Sergei Puchkov

Personal information
- Full name: Sergei Mikhaylovich Puchkov
- Date of birth: 12 January 1985 (age 41)
- Height: 2.02 m (6 ft 8 in)
- Position: Midfielder

Youth career
- FC Spartak Moscow
- FC Dynamo Kyiv

Senior career*
- Years: Team / Apps / (Gls)
- 2001: FC Dynamo-Chapayevka Kyiv
- 2001–2002: FC Borysfen-2 Boryspil / 7 / (1)
- 2002: FC Dynamo-3 Kyiv / 4 / (0)
- 2003–2004: FC Dynamo-2 Kyiv / 29 / (2)
- 2012: FC Oka Beloomut
- 2012: FC Dolgoprudny-2
- 2013–2019: FSC Dolgoprudny / 133 / (13)
- 2025–2026: FC Spartak Kostroma / 2 / (0)

= Sergei Puchkov =

Russian footballer

Sergei Mikhaylovich Puchkov (Серге́й Михайлович Пучков; born 12 January 1985) is a Russian former football midfielder.

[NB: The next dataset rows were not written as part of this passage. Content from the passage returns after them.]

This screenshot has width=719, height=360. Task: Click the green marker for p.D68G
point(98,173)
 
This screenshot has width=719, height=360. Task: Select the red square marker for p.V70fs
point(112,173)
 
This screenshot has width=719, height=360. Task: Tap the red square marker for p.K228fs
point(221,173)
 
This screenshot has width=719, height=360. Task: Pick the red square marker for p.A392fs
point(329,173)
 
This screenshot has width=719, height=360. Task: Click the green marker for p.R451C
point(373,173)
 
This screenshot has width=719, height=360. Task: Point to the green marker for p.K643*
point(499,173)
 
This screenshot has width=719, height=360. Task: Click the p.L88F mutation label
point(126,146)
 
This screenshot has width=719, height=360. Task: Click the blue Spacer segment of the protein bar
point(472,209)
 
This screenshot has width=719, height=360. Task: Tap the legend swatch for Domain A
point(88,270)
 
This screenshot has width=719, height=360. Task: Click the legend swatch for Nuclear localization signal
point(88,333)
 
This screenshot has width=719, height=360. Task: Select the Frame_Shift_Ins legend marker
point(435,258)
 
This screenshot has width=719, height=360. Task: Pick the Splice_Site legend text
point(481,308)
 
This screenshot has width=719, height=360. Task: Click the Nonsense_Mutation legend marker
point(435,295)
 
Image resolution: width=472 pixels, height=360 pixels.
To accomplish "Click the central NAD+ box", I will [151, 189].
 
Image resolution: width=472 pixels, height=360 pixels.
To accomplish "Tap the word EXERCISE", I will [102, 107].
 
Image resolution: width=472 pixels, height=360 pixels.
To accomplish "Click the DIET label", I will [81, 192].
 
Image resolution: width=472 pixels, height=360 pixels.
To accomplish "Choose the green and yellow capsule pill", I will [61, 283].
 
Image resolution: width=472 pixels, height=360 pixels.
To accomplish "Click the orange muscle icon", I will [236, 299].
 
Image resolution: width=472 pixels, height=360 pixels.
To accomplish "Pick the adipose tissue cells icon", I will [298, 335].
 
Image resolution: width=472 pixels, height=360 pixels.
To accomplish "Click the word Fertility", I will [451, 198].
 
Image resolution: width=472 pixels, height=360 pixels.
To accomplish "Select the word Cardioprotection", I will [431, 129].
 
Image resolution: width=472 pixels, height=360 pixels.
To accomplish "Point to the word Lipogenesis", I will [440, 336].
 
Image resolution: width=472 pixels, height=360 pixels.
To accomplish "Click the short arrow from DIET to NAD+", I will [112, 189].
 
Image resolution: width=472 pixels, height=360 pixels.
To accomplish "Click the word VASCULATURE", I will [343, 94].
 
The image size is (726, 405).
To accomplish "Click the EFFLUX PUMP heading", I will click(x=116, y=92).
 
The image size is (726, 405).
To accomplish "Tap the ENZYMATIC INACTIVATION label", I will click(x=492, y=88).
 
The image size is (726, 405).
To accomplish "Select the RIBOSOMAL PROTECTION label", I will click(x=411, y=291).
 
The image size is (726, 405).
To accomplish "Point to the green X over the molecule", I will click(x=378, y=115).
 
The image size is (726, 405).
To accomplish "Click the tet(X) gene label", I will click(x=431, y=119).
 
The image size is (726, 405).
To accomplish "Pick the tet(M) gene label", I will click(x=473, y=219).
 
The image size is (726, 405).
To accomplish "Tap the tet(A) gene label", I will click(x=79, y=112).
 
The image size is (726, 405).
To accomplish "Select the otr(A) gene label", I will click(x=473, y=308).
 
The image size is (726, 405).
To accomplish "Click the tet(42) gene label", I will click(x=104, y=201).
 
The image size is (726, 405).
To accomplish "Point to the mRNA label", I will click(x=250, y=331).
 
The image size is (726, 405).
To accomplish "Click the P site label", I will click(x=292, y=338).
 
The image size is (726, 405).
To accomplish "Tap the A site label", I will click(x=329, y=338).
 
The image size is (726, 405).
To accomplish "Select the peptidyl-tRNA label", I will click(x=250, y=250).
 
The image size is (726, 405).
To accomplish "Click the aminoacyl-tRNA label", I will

He also holds Ukrainian citizenship as Serhiy Mykhaylovych Puchkov (Сергій Михайлович Пучков).

==Club career==
He started playing in the Ukrainian second and third tier in the FC Dynamo Kyiv system.

He made his debut in the Russian Second Division for FC Dolgoprudny on 20 April 2013 in a game against FC Karelia Petrozavodsk.